Aspirin and thienopyridine antiplatelet therapy (such as clopidogrel) are standard care in the treatment of acute coronary syndrome (ACS) and even in stable coronary artery disease (CAD) after coronary intervention with stent. However, effective antiplatelet agents are needed which do not increase the risk of bleeding. Two J-LANCELOT (Japanese Lessons from Antagonizing the Cellular Effect of Thrombin) trials were designed to evaluate a new protease-activated receptor 1 (PAR-1) inhibitor known as E5555 in Japanese patients; the primary purpose of the trials was to assess the safety and tolerability of E5555, and secondary purpose to determine its effects on major adverse cardiac events (MACE) and platelet aggregation in ACS and CAD.
Principal investigator Professor Shinya Goto from Tokai University School of Medicine, Japan, reported that the two trials separately showed that E5555 may have the potential to reduce MACE (CV death, MI, stroke, or recurrent ischemia) with no increase in serious bleeding events even with addition to standard care in both ACS and CAD patients.
ACS patients (unstable angina pectoris or non-ST elevation MI, n = 241) received a loading dose of 400 mg E5555 on day 1, followed by 50 mg, 100 mg, 200 mg E5555 or placebo per day for 12 weeks (>90% of patients also received aspirin and a thienopyridine). Patients with high-risk CAD (n = 263) received placebo, and 50 mg, 100 mg, or 200 mg E5555 once daily for 24 weeks (all patients were on aspirin and approximately 40% thienopyridine).

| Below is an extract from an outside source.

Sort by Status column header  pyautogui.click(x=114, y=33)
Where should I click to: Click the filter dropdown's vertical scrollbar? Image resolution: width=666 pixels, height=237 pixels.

Bleeding was assessed according to CURE ("clopidogrel in unstable angina to prevent recurrent evets") and TIMI ("thrombolysis in MI") criteria. Though there was a numerical trend towards an increase in any bleeding incidence with increasing treatment dose of E5555, this was not statistically significant. Clinically significant bleeding consisting of TIMI major, minor and minimal bleeding requiring medical attention was almost the same between the placebo and combined active groups, 1.5% vs 1.5% in CAD and 6.6% vs 5.0% in ACS patients, respectively.
There was a numerically lower incidence of MACE in the active group than in the placebo group in the CAD trial (1.0% vs. 4.5%, p=0.066) and in ACS trial (5.0% vs. 6.6%, p=0.73). The MACE events seen in these trials were predominantly driven by MI and recurrent ischemia. While not powered to establish the efficacy in both patient groups, all active groups demonstrated a numerically lower incidence of MACE events relative to placebo. However, the overall number of events was very low.
E5555 produced strong inhibition of platelet aggregation via PAR-1 blockade. At trough levels, over 90% mean inhibition of platelet aggregation was achieved with doses of 100 mg and 200 mg, and 20-60% inhibition was achieved with a dose of 50 mg E5555 in both study groups.
Professor Goto said: "E5555 was generally well tolerated with regard to bleeding complications and has potential for reduction of MACE in patients with ACS or high risk CAD. While E5555 did not increase the incidence of clinically significant bleeding, there was a dose-dependent trend for increased minimal bleeding.
"From these results, PAR-1 receptor antagonism may be an attractive pathway in the treatment of atherothrombosis. But we need further adequately powered trials to determine the efficacy and safety of E5555."